What you need to do:
Format every line of the material below as a JSON list of strings, one string per line, and omit the blank lines.

Entries on locating words and elements:
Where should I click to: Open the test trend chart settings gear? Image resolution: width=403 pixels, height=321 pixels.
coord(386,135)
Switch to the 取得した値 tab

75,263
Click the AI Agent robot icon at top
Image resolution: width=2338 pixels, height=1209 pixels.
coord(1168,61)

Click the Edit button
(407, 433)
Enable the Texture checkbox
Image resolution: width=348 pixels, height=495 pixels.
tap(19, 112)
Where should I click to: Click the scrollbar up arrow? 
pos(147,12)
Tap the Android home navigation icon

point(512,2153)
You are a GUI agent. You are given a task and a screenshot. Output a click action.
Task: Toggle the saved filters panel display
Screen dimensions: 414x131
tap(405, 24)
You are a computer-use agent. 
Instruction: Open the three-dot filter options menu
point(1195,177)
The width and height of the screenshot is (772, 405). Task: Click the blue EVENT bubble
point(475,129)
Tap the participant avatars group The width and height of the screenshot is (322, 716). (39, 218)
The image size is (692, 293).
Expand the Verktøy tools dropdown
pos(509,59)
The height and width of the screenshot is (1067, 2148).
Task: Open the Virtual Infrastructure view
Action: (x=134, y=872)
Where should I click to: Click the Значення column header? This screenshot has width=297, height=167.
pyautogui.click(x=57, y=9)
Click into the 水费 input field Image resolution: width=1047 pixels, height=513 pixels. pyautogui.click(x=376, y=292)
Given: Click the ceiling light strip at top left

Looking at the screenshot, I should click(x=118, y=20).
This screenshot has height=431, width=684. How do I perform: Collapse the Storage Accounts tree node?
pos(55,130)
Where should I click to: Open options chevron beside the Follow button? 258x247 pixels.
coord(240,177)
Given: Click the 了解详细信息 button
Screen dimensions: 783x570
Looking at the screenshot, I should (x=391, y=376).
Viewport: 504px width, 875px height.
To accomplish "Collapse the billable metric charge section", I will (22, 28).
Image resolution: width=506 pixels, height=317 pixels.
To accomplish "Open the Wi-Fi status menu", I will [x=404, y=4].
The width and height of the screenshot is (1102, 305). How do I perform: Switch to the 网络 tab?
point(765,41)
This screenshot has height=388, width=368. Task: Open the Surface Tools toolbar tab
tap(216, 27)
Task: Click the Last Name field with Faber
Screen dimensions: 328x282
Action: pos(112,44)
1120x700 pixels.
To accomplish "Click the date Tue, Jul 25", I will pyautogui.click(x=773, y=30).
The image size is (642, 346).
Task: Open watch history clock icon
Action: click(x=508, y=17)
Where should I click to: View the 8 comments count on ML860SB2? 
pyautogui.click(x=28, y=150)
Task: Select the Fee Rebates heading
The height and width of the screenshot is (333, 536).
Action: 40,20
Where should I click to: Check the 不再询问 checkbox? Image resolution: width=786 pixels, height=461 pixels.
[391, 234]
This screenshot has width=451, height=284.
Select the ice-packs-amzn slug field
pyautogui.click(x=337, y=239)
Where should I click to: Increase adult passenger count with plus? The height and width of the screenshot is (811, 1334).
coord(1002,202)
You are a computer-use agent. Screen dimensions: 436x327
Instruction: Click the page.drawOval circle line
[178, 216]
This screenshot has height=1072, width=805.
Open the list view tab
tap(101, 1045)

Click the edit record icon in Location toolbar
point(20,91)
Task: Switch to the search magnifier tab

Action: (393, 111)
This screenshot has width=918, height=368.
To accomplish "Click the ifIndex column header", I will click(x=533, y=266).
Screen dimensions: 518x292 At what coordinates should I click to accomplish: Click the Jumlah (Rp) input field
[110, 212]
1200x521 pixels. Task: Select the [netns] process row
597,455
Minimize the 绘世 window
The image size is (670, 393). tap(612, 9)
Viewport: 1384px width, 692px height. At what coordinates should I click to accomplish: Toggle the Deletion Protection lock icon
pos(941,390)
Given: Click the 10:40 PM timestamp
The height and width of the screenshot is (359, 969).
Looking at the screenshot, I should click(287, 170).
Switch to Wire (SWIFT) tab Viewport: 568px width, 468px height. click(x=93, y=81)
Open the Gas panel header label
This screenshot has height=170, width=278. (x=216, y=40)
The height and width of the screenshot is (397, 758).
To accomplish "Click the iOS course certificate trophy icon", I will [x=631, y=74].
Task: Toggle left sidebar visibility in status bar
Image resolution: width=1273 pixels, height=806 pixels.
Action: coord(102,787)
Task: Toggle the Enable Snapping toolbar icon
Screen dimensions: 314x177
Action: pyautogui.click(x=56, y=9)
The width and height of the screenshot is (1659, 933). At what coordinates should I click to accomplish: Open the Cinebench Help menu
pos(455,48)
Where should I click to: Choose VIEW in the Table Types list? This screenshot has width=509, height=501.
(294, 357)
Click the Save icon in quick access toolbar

Answer to this problem:
[
  "Where should I click to: Open the test trend chart settings gear? Image resolution: width=403 pixels, height=321 pixels.",
  "coord(386,135)",
  "Switch to the 取得した値 tab",
  "75,263",
  "Click the AI Agent robot icon at top",
  "Image resolution: width=2338 pixels, height=1209 pixels.",
  "coord(1168,61)",
  "Click the Edit button",
  "(407, 433)",
  "Enable the Texture checkbox",
  "Image resolution: width=348 pixels, height=495 pixels.",
  "tap(19, 112)",
  "Where should I click to: Click the scrollbar up arrow? ",
  "pos(147,12)",
  "Tap the Android home navigation icon",
  "point(512,2153)",
  "You are a GUI agent. You are given a task and a screenshot. Output a click action.",
  "Task: Toggle the saved filters panel display",
  "Screen dimensions: 414x131",
  "tap(405, 24)",
  "You are a computer-use agent. ",
  "Instruction: Open the three-dot filter options menu",
  "point(1195,177)",
  "The width and height of the screenshot is (772, 405). Task: Click the blue EVENT bubble",
  "point(475,129)",
  "Tap the participant avatars group The width and height of the screenshot is (322, 716). (39, 218)",
  "The image size is (692, 293).",
  "Expand the Verktøy tools dropdown",
  "pos(509,59)",
  "The height and width of the screenshot is (1067, 2148).",
  "Task: Open the Virtual Infrastructure view",
  "Action: (x=134, y=872)",
  "Where should I click to: Click the Значення column header? This screenshot has width=297, height=167.",
  "pyautogui.click(x=57, y=9)",
  "Click into the 水费 input field Image resolution: width=1047 pixels, height=513 pixels. pyautogui.click(x=376, y=292)",
  "Given: Click the ceiling light strip at top left",
  "Looking at the screenshot, I should click(x=118, y=20).",
  "This screenshot has height=431, width=684. How do I perform: Collapse the Storage Accounts tree node?",
  "pos(55,130)",
  "Where should I click to: Open options chevron beside the Follow button? 258x247 pixels.",
  "coord(240,177)",
  "Given: Click the 了解详细信息 button",
  "Screen dimensions: 783x570",
  "Looking at the screenshot, I should (x=391, y=376).",
  "Viewport: 504px width, 875px height.",
  "To accomplish \"Collapse the billable metric charge section\", I will (22, 28).",
  "Image resolution: width=506 pixels, height=317 pixels.",
  "To accomplish \"Open the Wi-Fi status menu\", I will [x=404, y=4].",
  "The width and height of the screenshot is (1102, 305). How do I perform: Switch to the 网络 tab?",
  "point(765,41)",
  "This screenshot has height=388, width=368. Task: Open the Surface Tools toolbar tab",
  "tap(216, 27)",
  "Task: Click the Last Name field with Faber",
  "Screen dimensions: 328x282",
  "Action: pos(112,44)",
  "1120x700 pixels.",
  "To accomplish \"Click the date Tue, Jul 25\", I will pyautogui.click(x=773, y=30).",
  "The image size is (642, 346).",
  "Task: Open watch history clock icon",
  "Action: click(x=508, y=17)",
  "Where should I click to: View the 8 comments count on ML860SB2? ",
  "pyautogui.click(x=28, y=150)",
  "Task: Select the Fee Rebates heading",
  "The height and width of the screenshot is (333, 536).",
  "Action: 40,20",
  "Where should I click to: Check the 不再询问 checkbox? Image resolution: width=786 pixels, height=461 pixels.",
  "[391, 234]",
  "This screenshot has width=451, height=284.",
  "Select the ice-packs-amzn slug field",
  "pyautogui.click(x=337, y=239)",
  "Where should I click to: Increase adult passenger count with plus? The height and width of the screenshot is (811, 1334).",
  "coord(1002,202)",
  "You are a computer-use agent. Screen dimensions: 436x327",
  "Instruction: Click the page.drawOval circle line",
  "[178, 216]",
  "This screenshot has height=1072, width=805.",
  "Open the list view tab",
  "tap(101, 1045)",
  "Click the edit record icon in Location toolbar",
  "point(20,91)",
  "Task: Switch to the search magnifier tab",
  "Action: (393, 111)",
  "This screenshot has width=918, height=368.",
  "To accomplish \"Click the ifIndex column header\", I will click(x=533, y=266).",
  "Screen dimensions: 518x292 At what coordinates should I click to accomplish: Click the Jumlah (Rp) input field",
  "[110, 212]",
  "1200x521 pixels. Task: Select the [netns] process row",
  "597,455",
  "Minimize the 绘世 window",
  "The image size is (670, 393). tap(612, 9)",
  "Viewport: 1384px width, 692px height. At what coordinates should I click to accomplish: Toggle the Deletion Protection lock icon",
  "pos(941,390)",
  "Given: Click the 10:40 PM timestamp",
  "The height and width of the screenshot is (359, 969).",
  "Looking at the screenshot, I should click(287, 170).",
  "Switch to Wire (SWIFT) tab Viewport: 568px width, 468px height. click(x=93, y=81)",
  "Open the Gas panel header label",
  "This screenshot has height=170, width=278. (x=216, y=40)",
  "The height and width of the screenshot is (397, 758).",
  "To accomplish \"Click the iOS course certificate trophy icon\", I will [x=631, y=74].",
  "Task: Toggle left sidebar visibility in status bar",
  "Image resolution: width=1273 pixels, height=806 pixels.",
  "Action: coord(102,787)",
  "Task: Toggle the Enable Snapping toolbar icon",
  "Screen dimensions: 314x177",
  "Action: pyautogui.click(x=56, y=9)",
  "The width and height of the screenshot is (1659, 933). At what coordinates should I click to accomplish: Open the Cinebench Help menu",
  "pos(455,48)",
  "Where should I click to: Choose VIEW in the Table Types list? This screenshot has width=509, height=501.",
  "(294, 357)",
  "Click the Save icon in quick access toolbar"
]